Perriwinkle9991 · 24/09/2013 09:06

My 16month old DS has turned into a Whiney, screaming child! The sound of it is really driving me up the wall.

I no screaming is normal as he cannot communicate but whatever I try to do to help understand what he wants i always feel in the wrong because he still screams whatever I offer!

He will come up to me and basically push me off the settee to usually do him a drink but once he's finished that one he will want another and another. I no he's not thirsty but he will constantly drink. Sometimes I fill it up with plain water as if he is really thirsty he will drink what ever is in the beaker. A family friend said he may be diabetic but I don't think that's why?

He doesn't say many words and I try and sit down and read and teach new words but he isn't overly interested. If I try and use his hand to show him how to do something he will go rigid and scream :(

Also just moved into a new house and because he wants to go upstairs he will scream or whine. If I take him up with me he will whine to go back down.

He will constantly bang the telly to he point where it's rocking and I'm afraid it will fall on top of him. We tell him a firm no but he still pushes the boundaries. Sometimes he will look my way and tap it gently. An then fully hits it. I use warnings and getting down to his level and tellin him no and we use a time out In his cot which does work.

The only time he's happy lately is If he's eating or drinking. I no screaming is a way of communication but any guidance on helping him communicate better?

Thank you.

OP posts:
gretagrape · 24/09/2013 09:17

Has it only started since you moved to the new house? Maybe he's just very unsettled and the only way he can get your attention/comfort is to play up?

PoppyAmex · 24/09/2013 09:26

With regards to the eating and drinking, he might be going through a growth spurt.

You say you give him water "sometimes", what are you offering the rest of the time?

It does sound like he's mainly testing boundaries, which is tiresome but normal - have you tried teaching him sign language? It might help a bit with the frustration.

DD is now 18 months and I noticed that from about 14 months she turned into a Labrador-Baby - if she doesn't run and exercise once a day, she becomes twitchy and whines more.

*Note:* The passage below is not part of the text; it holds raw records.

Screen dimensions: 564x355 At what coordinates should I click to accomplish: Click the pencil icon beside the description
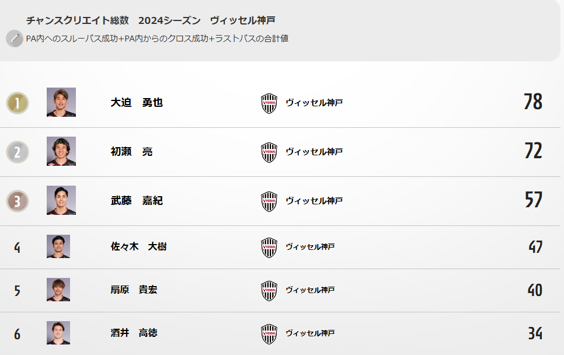pos(15,39)
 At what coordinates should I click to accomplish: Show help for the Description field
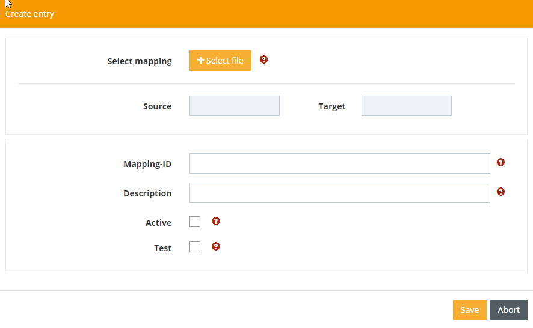501,192
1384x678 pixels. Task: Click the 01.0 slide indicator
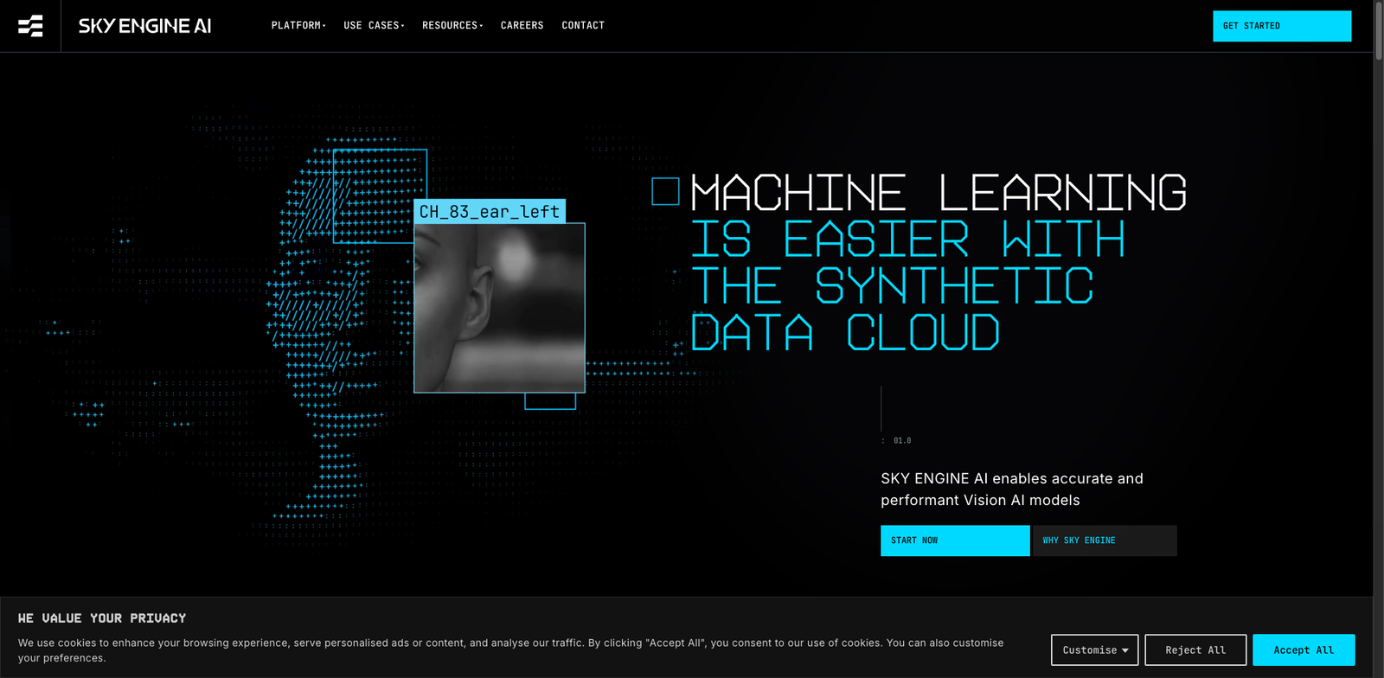point(901,441)
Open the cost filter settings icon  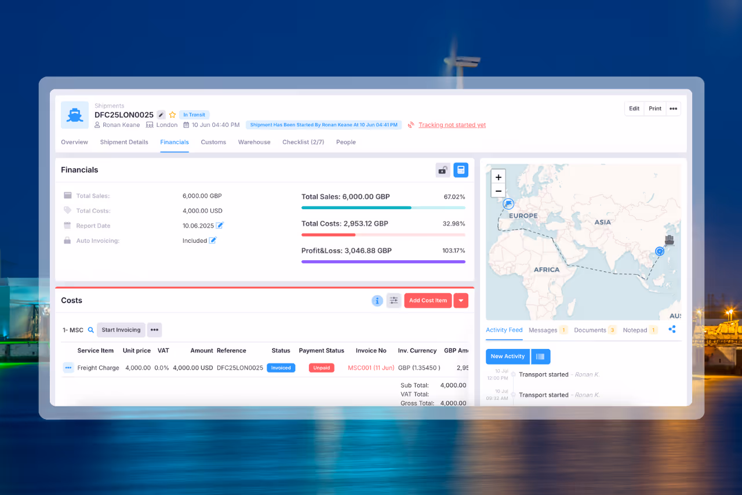pos(394,300)
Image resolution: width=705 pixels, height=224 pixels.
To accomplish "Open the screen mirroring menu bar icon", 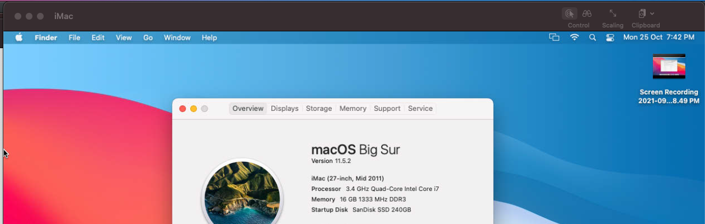I will 554,38.
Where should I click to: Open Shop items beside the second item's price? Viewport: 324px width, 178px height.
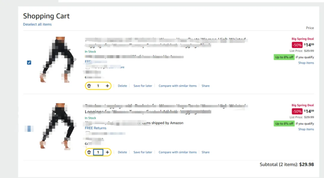pyautogui.click(x=306, y=129)
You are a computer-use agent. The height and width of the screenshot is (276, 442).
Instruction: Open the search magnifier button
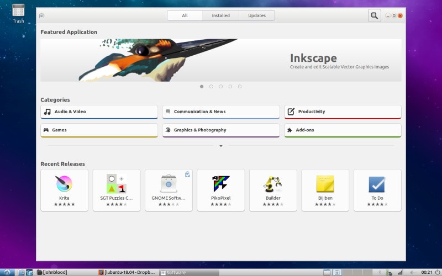point(374,15)
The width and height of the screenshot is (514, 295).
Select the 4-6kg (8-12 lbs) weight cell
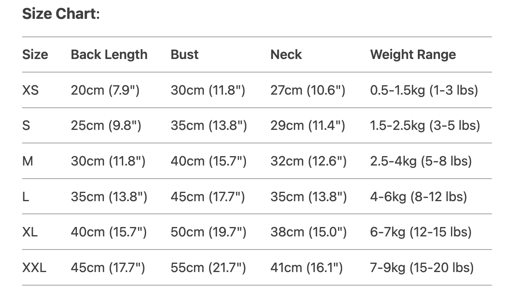pyautogui.click(x=419, y=197)
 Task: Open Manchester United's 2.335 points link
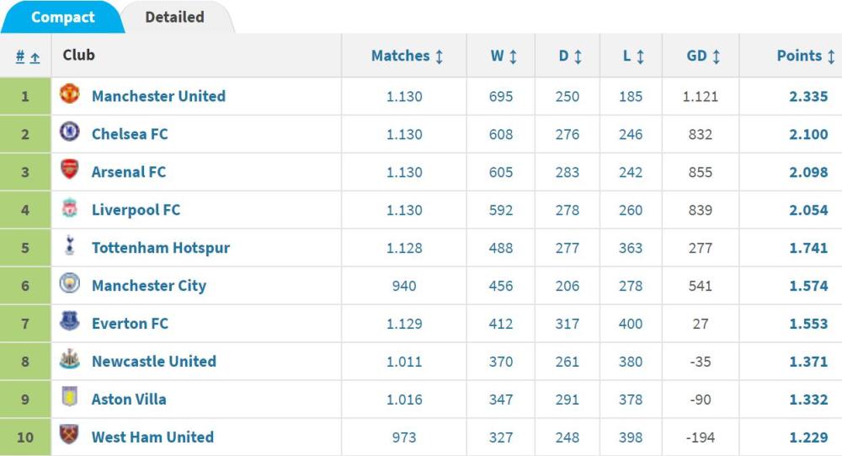click(x=808, y=96)
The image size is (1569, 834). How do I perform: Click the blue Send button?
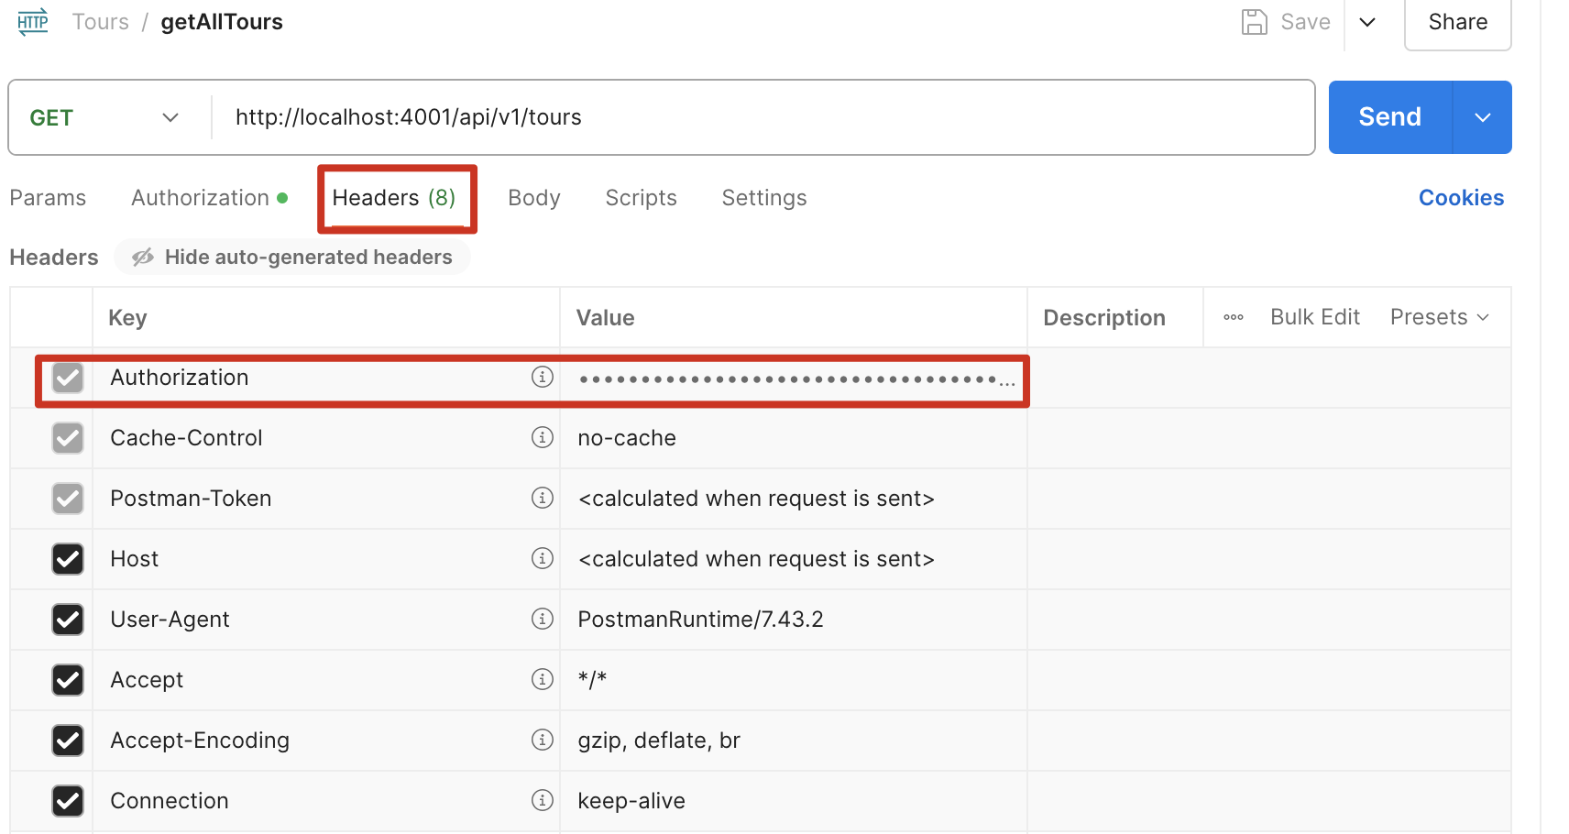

On a separate note, I'd definitely advise you to get some sort of bracket and bolt the TV to the wall. They're cheap and a huge peace of mind!

Perriwinkle9991 · 24/09/2013 09:37

He has very watered down squash. He doesn't have sweets or chocolate as he is allergic to dairy so I no it's not the E numbers :)

He has screamed for a while and pushed the tv but in our old apartment he would soon distract himself. If he wants picking up I do or if he's struggling to climb on the sette I help but once he's on there he screams to get off so I'm like what do you want? And then he screams :( again.

I also cuddle him often and give him a break from playing and he does like this and relaxes but my OH says I mother him to much for cuddling because when he's looking after him he doesn't do that.

OP posts:
PyjamasNotBananas · 24/09/2013 12:47

Not sure I have any advice but I have lots of sympathy. Both my DS's have gone through this. Neither of them were particularly happy as babies and got very very frustrated as toddlers.

My DS2 was also obsessed with drinking, and always wanted his cup in his hand. I think it was his comfort blanket in a way. He never had a dummy so this was his comforter I think. He was also intolerant to dairy and I worried a lot about him.

He's 21 months now and although he still whinges and whines a lot, the screaming and crying has reduced. I know a lot of it is frustration about his lack of communication skills. He has lots of words but isn't talking in sentences and gets angry for attention. He doesn't fully understand when I can't stop doing what I'm doing just to stop him from whining!

DS1 was just the same and he did get better around the age of 2 when he could speak better and communicate what he wanted.